:: TEXTO DA PÁGINA

Aos poucos, eu fui entendendo que a umbanda é a manifestação do espírito para a prática da caridade. A gente entende a caridade da maneira mais vasta possível, no sentido de acolher, não julgar, propagar a fé, alimentar e socializar. A umbanda é como o povo brasileiro: miscigenado. Ela é a primeira religião considerada 100% brasileira, e ela mistura saberes indígenas, africanos e europeus.
Se a gente pegar os povos originários, eles manifestam a espiritualidade através de ritos de passagem, de ervas, de vegetais e de minerais. Os africanos trouxeram o conhecimento das oferendas, da boa fé, da liberdade, da música, dos orixás, que são forças da natureza. Dos europeus vieram a feitiçaria, as velas e o estudo da vida após a morte.
Mãe Kelly: Na medida que a gente foi se envolvendo com os estudos da umbanda, começamos a explorar também outras formas de espiritualidade. Eu e o Pai Denisson viajamos em busca de conhecimento para o Tibete, Nepal, China, Índia, México, Egito, Israel, Peru e outros lugares sagrados. Buscamos conhecimento em contato com templos e os sacerdotes do budismo, do islamismo, do xintoísmo, do catolicismo, do judaísmo, do espiritismo e dos povos originários.

::::
:: DADOS REGISTRADOS

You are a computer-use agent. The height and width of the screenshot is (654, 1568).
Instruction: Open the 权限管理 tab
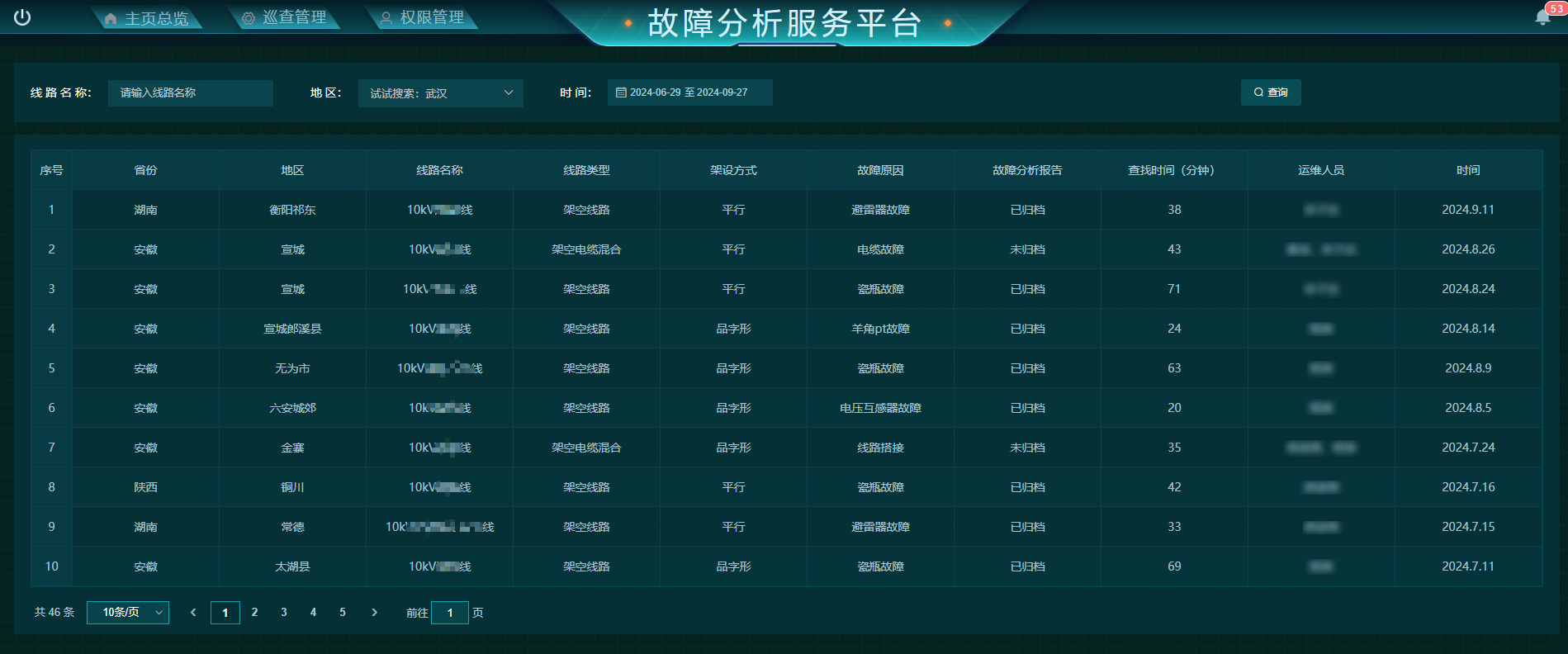(x=422, y=18)
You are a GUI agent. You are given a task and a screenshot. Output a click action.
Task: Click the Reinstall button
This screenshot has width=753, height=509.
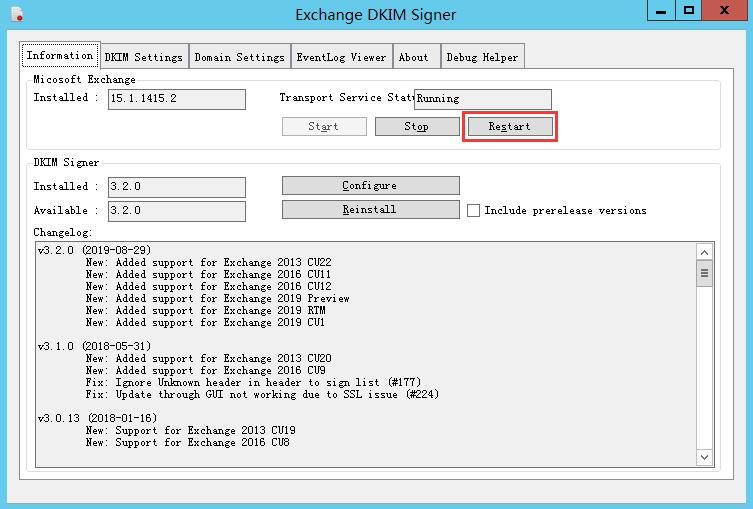[370, 210]
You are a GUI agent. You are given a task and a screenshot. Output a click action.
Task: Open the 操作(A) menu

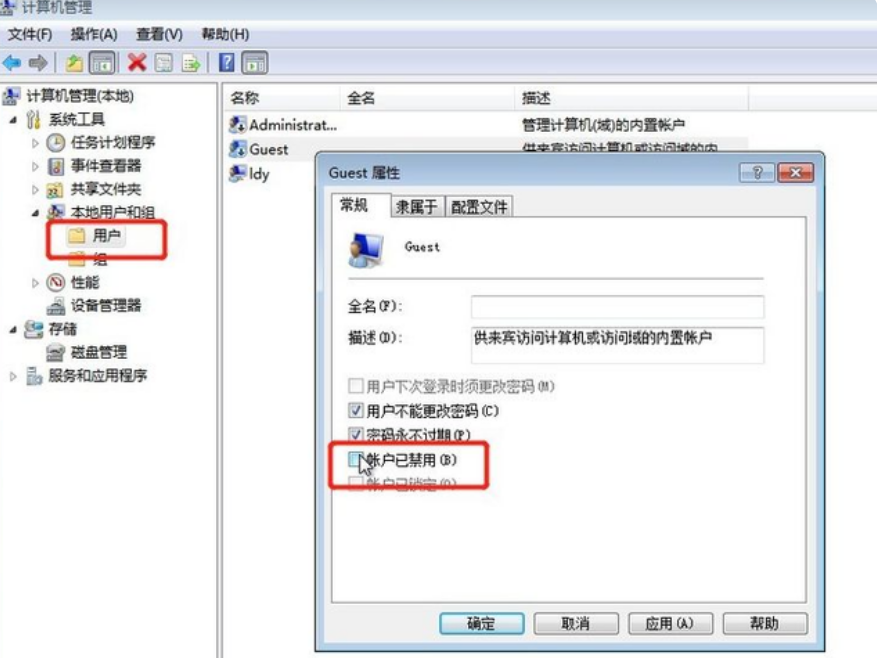tap(94, 35)
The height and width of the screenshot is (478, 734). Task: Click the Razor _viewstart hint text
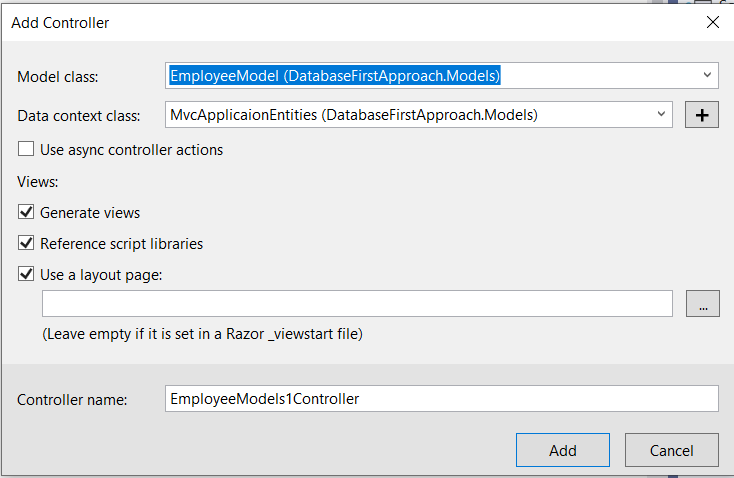(x=202, y=334)
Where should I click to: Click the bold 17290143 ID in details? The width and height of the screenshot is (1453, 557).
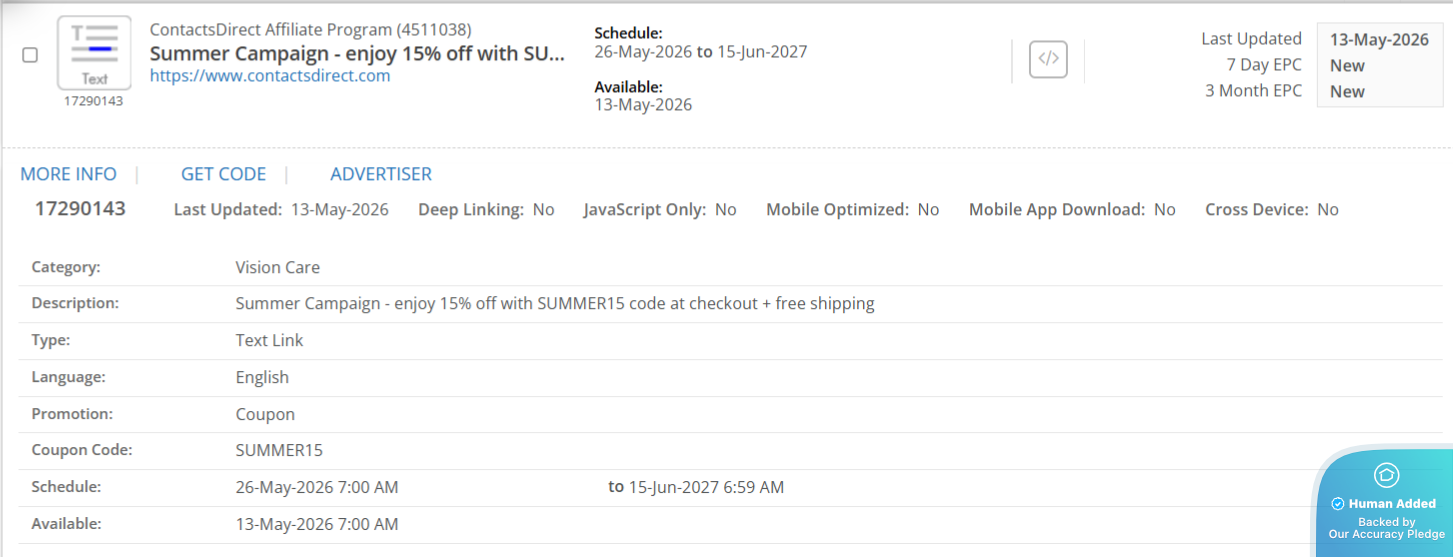[x=80, y=209]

::::

◆ **AÇÕES NECESSÁRIAS**:
1) De acordo com o texto sobre a umbanda, o que veio dos europeus?
2) Continue o texto sobre a umbanda a partir do ponto em que ele termina.

◆ **RESPOSTAS POR TAREFA**:
1) A feitiçaria, as velas e o estudo da vida após a morte.

2)
Com estas vivências, cada vez mais sentimos que as religiões tinham sinergia com a umbanda. E em vários lugares a gente recebeu sinais de que a gente tinha um caminho espiritual para trilhar. Em 2015, nós fundamos o Instituto CEU Estrela Guia. Desde o primeiro dia, em nosso espaço sagrado, conhecido como terreiro, buscamos o equilíbrio entre a mente e o coração, entre a razão e a emoção e entre o pensar e o sentir, com o compromisso de buscar e compartilhar conhecimento.
O trabalho social faz parte de todas as atividades do Instituto. Através de distribuição de alimentação de pessoas em vulnerabilidade alimentar e social. Hoje a gente doa diariamente comida para cerca de mil pessoas em situação de rua e em comunidades carentes. E a gente também desenvolve cursos de culinária, de reaproveitamento de alimentos para pessoas em vulnerabilidade social e alimentar.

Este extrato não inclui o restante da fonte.